Valeri Filatov

Personal information
- Full name: Valeri Nikolayevich Filatov
- Date of birth: 18 November 1950 (age 75)
- Place of birth: Ashgabat, Turkmen SSR
- Height: 1.78 m (5 ft 10 in)
- Position: Midfielder

Youth career
- SDYuSShOR-5 Minsk

Senior career*
- Years: Team / Apps / (Gls)
- 1968: FC Yenbek Dzhezkazgan
- 1969: FC Trud Volkovysk
- 1970: FC Yenbek Dzhezkazgan / 6 / (0)
- 1970–1971: FC Druzhba Maykop /  / (3)
- 1972–1973: FC SKA Rostov-on-Don / 22 / (1)
- 1974–1979: FC Torpedo Moscow / 137 / (11)
- 1980: FC Spartak Moscow / 1 / (0)
- 1981: FC Torpedo-Amateur Moscow
- 1983: FC Torpedo Moscow / 0 / (0)

Managerial career
- 1982–1986: FC Torpedo Moscow (assistant)
- 1989–1990: FC Lokomotiv Moscow (assistant)
- 1991: FC Lokomotiv Moscow
- 1992–2006: FC Lokomotiv Moscow (president)
- 2008: FC Moscow (president)

= Valeri Filatov =

Russian footballer, manager, and administrator

Valeri Nikolayevich Filatov (Валерий Николаевич Филатов; born 18 November 1950) is a Russian football administrator and former player and manager.

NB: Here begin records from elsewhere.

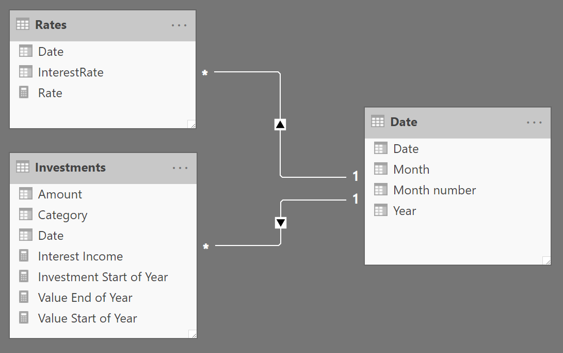Open Rates table options ellipsis menu
This screenshot has height=353, width=563.
[179, 25]
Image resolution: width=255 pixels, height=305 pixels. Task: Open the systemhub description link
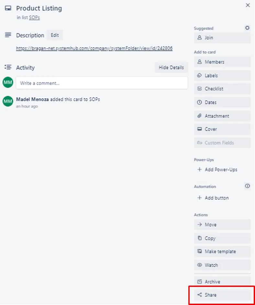[94, 49]
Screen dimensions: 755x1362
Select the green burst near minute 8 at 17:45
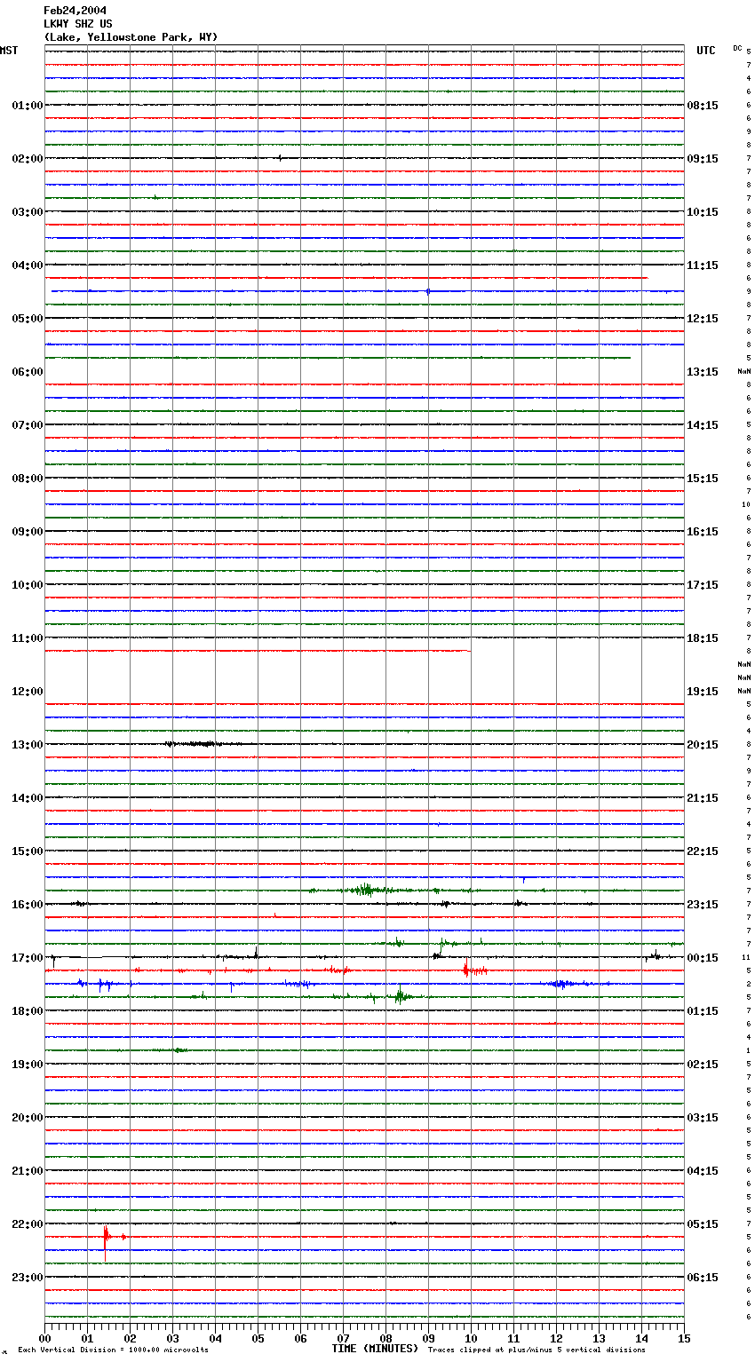(x=401, y=996)
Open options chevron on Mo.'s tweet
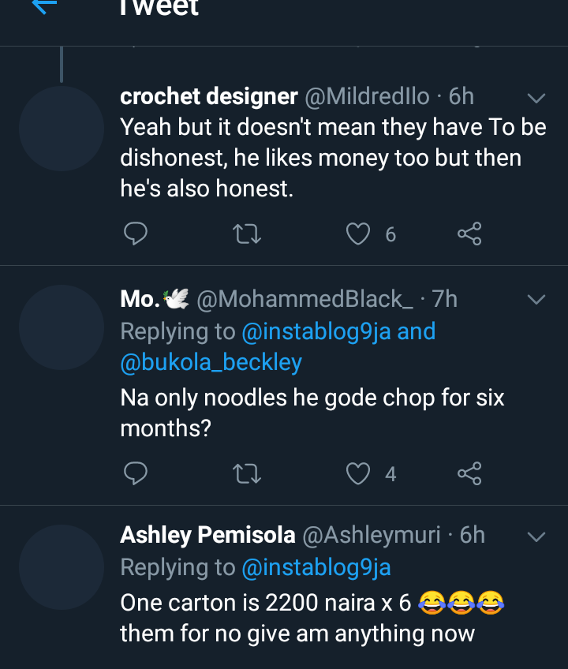Screen dimensions: 568x669 coord(536,300)

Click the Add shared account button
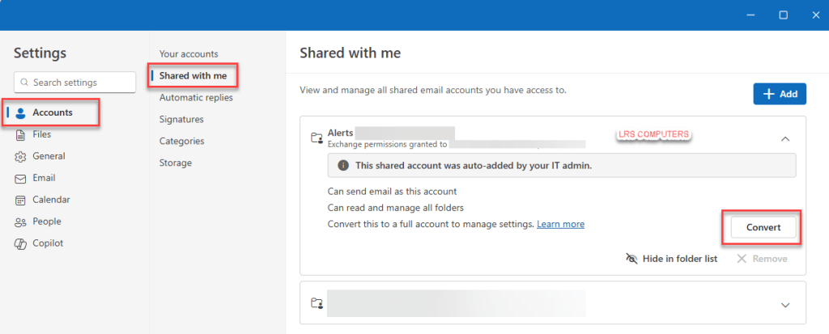779,95
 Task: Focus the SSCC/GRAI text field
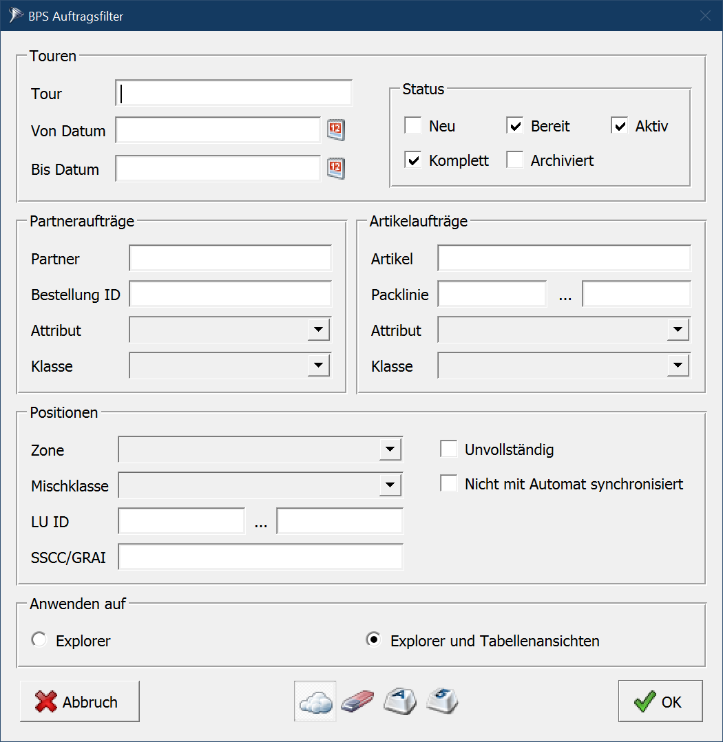(260, 557)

He was the president of FC Lokomotiv Moscow from 1992 to 2006, under his leadership and the management of Yuri Semin Lokomotiv won their two Russian Professional Football League titles in 2002 and 2004.

==Honours as a player==
- Soviet Top League champion: 1976 (autumn).
- Soviet Top League runner-up: 1980.